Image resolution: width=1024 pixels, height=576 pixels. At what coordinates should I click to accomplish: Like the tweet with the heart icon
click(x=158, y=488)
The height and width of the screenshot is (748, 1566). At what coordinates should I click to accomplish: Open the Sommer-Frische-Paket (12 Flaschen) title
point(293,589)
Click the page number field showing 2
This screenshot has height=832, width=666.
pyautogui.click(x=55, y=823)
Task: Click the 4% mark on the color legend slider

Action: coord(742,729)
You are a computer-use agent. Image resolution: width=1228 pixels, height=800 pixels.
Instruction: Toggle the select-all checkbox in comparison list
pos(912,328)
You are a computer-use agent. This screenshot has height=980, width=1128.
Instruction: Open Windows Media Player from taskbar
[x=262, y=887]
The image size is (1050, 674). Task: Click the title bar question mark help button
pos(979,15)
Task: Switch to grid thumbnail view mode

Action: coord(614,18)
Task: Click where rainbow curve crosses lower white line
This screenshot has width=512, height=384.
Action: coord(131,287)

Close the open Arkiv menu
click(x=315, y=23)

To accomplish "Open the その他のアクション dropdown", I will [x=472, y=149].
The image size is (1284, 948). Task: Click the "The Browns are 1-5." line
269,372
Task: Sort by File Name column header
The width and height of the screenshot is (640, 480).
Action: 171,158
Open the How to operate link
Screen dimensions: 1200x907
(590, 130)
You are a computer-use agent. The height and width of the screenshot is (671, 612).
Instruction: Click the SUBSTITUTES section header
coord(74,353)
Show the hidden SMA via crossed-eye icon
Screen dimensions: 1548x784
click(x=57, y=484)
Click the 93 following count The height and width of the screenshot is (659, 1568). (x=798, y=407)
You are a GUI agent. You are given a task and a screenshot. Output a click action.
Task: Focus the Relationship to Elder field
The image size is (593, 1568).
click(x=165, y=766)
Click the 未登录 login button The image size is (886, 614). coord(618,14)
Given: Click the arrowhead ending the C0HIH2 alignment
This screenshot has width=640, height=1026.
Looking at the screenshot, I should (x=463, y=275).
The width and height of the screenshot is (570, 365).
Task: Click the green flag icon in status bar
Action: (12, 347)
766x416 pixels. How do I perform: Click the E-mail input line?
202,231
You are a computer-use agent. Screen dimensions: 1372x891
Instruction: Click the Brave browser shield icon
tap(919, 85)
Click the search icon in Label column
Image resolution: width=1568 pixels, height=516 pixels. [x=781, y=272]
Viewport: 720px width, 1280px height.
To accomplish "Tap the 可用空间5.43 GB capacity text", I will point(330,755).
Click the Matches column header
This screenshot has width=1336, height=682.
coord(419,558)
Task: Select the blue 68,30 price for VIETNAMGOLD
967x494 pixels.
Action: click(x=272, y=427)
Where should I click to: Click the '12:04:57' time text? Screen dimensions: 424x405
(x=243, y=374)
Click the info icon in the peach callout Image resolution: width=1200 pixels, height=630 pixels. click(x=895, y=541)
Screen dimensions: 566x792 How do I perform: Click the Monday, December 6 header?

» Problem requirements
From the line containing "This screenshot has width=640, height=1026." through the last line of the entries above, print each line exactly as it stands.

» Written response
This screenshot has width=640, height=1026.
Looking at the screenshot, I should (x=463, y=275).
The width and height of the screenshot is (570, 365).
Task: Click the green flag icon in status bar
Action: (12, 347)
766x416 pixels. How do I perform: Click the E-mail input line?
202,231
You are a computer-use agent. Screen dimensions: 1372x891
Instruction: Click the Brave browser shield icon
tap(919, 85)
Click the search icon in Label column
Image resolution: width=1568 pixels, height=516 pixels. [x=781, y=272]
Viewport: 720px width, 1280px height.
To accomplish "Tap the 可用空间5.43 GB capacity text", I will point(330,755).
Click the Matches column header
This screenshot has width=1336, height=682.
coord(419,558)
Task: Select the blue 68,30 price for VIETNAMGOLD
967x494 pixels.
Action: click(x=272, y=427)
Where should I click to: Click the '12:04:57' time text? Screen dimensions: 424x405
(x=243, y=374)
Click the info icon in the peach callout Image resolution: width=1200 pixels, height=630 pixels. click(x=895, y=541)
Screen dimensions: 566x792 How do I perform: Click the Monday, December 6 header?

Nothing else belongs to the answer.